-- Passage provided follows --

Blood cell type-specific genome-wide DNA methylation analysis of Chinese patients with early-onset systemic lupus erythematosus identifies loss of DNA methylation in genes related to the Type I Interferon pathway

Abstract

Background: About 20% of Systemic Lupus Erythematosus (SLE) is diagnosed in children under 18. These children often present with more active and severe disease than adult-onset patients. Since whole blood is comprised of different immune cells, we aimed to identify the cell type-specific DNA methylation signatures of CD4+ T cells, CD8+ T cells, B cells, neutrophils and whole blood in individuals with SLE patients who presented before 18-years of age. Method: Specific immune cells were isolated by positive selection using MACS MicroBeads (Miltenyi Biotec). We compared the DNA methylation profiles of different blood cells for 16 Chinese SLE patients to that of 13 healthy controls using the Illumina HumanMethylationEPIC BeadChip. Data pre-processing was performed to remove cross-reactive probes, probes with SNPs at the target site, and probes from sex chromosomes. For each specific region, Wilcoxon rank-sum test was used for group comparisons, and false discovery rate was used for multiple testing corrections. CpG sites with an adjusted p-value < 0.05 and a mean methylation change > 0.1 were considered to be differentially methylated. Results: After data pre-processing, 775280 probes remained and principal component analysis showed that samples clustered according to specific cell types rather than disease manifestation. Global changes of DNA methylation were not observed among different cell types. The number of differentially methylated CpG sites ranged from 46 to 160 in comparisons of different cell types, with more CpG sites showing hypomethylation than hypermethylation. Principal component analysis showed that samples could be separated according to disease manifestation. Gene ontology analysis was performed for each cell type and revealed that in all the cell types examined, hypomethylated genes identified were overrepresented in the type I interferon pathway. This suggests that the DNA methylation changes in different immune cells of SLE patients target the same biological pathway. As type I interferon has long been believed to be involved in the pathogenesis of SLE, our findings support the importance of an epigenetic mechanism in the dysregulation of type I interferon in SLE pathogenesis. Acknowledge: This work was supported by the General Research Fund (Ref: HKU 765513).

-- Passage provided concluded --
-- Data supplied follows --

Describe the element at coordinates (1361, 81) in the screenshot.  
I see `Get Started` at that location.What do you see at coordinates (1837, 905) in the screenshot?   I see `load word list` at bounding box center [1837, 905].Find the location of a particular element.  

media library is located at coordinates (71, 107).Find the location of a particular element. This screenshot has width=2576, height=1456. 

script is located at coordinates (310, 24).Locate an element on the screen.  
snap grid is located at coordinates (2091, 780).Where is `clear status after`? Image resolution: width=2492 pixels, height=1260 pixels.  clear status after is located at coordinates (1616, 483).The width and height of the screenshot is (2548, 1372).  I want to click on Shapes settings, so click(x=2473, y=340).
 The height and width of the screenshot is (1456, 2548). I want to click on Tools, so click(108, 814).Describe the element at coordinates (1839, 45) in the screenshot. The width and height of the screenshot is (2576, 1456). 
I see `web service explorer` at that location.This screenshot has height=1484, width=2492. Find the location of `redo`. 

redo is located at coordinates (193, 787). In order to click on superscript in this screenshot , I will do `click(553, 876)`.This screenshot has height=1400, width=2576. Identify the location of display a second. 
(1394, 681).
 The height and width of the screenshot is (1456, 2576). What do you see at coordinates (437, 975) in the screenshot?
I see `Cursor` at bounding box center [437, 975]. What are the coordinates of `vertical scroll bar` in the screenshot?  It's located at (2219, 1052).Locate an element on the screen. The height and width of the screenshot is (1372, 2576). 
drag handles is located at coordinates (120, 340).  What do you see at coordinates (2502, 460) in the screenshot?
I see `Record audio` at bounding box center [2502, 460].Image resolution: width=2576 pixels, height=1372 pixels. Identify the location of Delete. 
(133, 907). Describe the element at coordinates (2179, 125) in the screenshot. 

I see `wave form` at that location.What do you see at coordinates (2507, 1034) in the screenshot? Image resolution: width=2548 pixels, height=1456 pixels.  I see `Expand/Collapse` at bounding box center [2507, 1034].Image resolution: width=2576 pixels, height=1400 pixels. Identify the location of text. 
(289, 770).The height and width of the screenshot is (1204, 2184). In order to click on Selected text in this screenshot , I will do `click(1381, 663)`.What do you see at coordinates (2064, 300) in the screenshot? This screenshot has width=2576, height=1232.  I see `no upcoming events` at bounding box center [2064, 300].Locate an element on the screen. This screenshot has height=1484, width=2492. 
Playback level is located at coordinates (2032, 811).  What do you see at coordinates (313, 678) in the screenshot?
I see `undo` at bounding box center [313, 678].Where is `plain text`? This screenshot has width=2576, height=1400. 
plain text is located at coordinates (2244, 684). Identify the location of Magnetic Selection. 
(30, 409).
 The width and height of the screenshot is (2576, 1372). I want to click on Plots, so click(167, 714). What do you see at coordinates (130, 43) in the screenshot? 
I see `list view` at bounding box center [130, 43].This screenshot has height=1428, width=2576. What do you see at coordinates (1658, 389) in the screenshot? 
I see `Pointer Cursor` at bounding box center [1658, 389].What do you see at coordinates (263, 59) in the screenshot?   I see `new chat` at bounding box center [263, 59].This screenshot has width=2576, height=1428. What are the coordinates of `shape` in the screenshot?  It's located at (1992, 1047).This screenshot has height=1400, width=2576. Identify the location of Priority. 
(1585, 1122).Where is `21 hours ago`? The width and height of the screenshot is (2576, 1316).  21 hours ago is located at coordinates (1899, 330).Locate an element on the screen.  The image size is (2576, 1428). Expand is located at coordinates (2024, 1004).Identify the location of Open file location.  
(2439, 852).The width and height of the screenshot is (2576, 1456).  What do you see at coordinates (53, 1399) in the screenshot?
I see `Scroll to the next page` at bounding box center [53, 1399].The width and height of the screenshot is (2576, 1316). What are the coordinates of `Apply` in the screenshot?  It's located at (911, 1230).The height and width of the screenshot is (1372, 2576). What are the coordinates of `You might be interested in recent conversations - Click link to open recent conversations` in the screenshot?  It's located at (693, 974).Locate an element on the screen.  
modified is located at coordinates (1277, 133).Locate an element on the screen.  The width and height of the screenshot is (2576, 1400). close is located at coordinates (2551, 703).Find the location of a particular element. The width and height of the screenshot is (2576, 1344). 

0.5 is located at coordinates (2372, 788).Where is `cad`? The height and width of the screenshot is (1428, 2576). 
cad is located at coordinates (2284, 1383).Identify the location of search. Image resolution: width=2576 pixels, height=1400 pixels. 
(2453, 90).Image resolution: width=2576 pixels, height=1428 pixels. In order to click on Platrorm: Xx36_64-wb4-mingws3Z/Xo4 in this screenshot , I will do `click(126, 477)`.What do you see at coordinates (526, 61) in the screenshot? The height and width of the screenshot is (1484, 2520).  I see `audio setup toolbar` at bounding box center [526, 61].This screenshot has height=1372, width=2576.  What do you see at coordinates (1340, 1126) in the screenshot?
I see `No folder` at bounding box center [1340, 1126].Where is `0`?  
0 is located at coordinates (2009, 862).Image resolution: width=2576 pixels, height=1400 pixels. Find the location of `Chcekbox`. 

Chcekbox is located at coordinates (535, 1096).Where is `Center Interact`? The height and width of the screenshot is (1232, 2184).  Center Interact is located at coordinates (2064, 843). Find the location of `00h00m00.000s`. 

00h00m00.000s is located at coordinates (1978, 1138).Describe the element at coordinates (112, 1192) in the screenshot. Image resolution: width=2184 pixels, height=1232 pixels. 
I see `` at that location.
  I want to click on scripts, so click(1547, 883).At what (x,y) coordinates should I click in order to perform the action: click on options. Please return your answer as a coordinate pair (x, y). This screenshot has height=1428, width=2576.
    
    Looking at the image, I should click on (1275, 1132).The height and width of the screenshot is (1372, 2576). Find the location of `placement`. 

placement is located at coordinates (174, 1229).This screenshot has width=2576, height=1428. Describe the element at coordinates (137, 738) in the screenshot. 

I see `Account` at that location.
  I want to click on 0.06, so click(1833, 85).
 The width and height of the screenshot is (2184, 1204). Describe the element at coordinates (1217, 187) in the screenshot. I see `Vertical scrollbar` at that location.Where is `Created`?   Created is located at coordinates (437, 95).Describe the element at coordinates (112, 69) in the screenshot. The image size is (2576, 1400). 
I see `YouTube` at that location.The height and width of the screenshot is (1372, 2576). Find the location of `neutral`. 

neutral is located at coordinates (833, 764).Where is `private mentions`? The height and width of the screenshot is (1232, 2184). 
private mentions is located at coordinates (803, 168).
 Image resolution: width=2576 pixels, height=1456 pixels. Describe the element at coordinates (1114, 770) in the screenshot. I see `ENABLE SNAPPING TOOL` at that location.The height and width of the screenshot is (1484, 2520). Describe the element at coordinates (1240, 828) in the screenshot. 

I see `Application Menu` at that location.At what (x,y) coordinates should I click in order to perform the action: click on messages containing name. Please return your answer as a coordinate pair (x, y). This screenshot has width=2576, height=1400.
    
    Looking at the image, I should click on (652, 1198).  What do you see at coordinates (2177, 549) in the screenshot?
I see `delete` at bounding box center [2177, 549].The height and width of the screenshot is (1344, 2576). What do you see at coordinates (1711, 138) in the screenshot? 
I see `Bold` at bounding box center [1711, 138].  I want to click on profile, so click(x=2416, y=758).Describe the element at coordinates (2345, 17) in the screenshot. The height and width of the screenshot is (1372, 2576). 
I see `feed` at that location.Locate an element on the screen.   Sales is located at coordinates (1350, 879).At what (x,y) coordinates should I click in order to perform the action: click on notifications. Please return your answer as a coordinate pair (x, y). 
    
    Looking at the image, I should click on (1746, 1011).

-- Data supplied concluded --

__What is being asked__. In the lupus methylation abstract, which cell types and sample types does the study name for its DNA methylation signatures? List every one.

__Exercise result__. CD4+ T cells, CD8+ T cells, B cells, neutrophils, whole blood